About 25 percent of breast cancer patients have HER2-positive disease, and prior to the introduction of
trastuzumab, there were no effective treatments for these cancers, which were considered some of the
most aggressive, deadly forms of the disease.
2001 New targeted therapy transforms treatment for rare leukemia
The FDA approves imatinib (Gleevec) after just three months of review – the fastest approval in FDA
history – based on data showing the drug halted the growth of chronic myelogenous leukemia (CML)
in the majority of patients. Imatinib is the first drug proven to counteract a molecular defect on the socalled
“Philadelphia chromosome,” first discovered in 1960. It has since become the standard of care
for this disease, and its effectiveness and easily-administered pill form enables most patients to live
with CML as a manageable, chronic disease.
2001 Imatinib found highly effective against rare gastrointestinal tumor
Just weeks after being approved to treat chronic myelogenous leukemia, the targeted drug imatinib is
shown to be effective against a rare abdominal tumor called GIST (gastrointestinal stromal tumor).

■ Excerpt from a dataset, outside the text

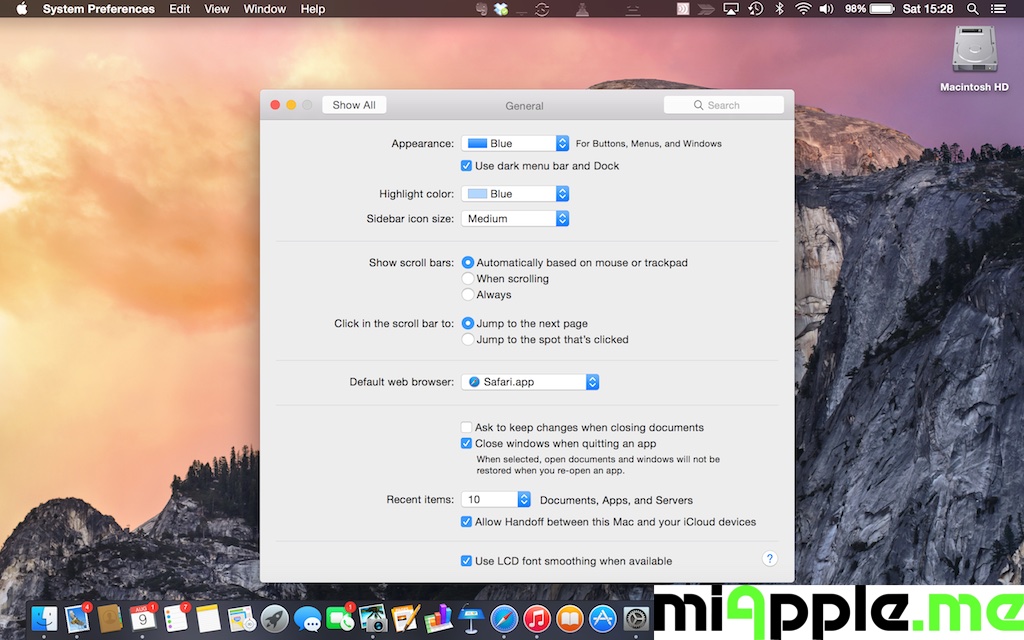Select 'Jump to the spot that's clicked'
This screenshot has height=640, width=1024.
click(x=468, y=340)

Prior to imatinib, available drug treatments had little effect on GIST tumors. Imatinib works like a
“circuit breaker” to block enzymes that can send faulty signals to trigger tumor cell growth. In GIST, it
blocks the growth signal of a gene called c-Kit.
2002 Lymphoma
Adding rituximab to “CHOP” chemotherapy boosts survival
The targeted drug rituximab (Rituxan), when added to standard CHOP chemotherapy
(cyclophosphamide, doxorubicin, vincristine and prednisone), is shown to boost survival for older
patients with diffuse B-cell lymphoma. Subsequent trials confirm the results in patients of all ages, and
the “R-CHOP” combination soon becomes standard treatment for this type of non-Hodgkin lymphoma.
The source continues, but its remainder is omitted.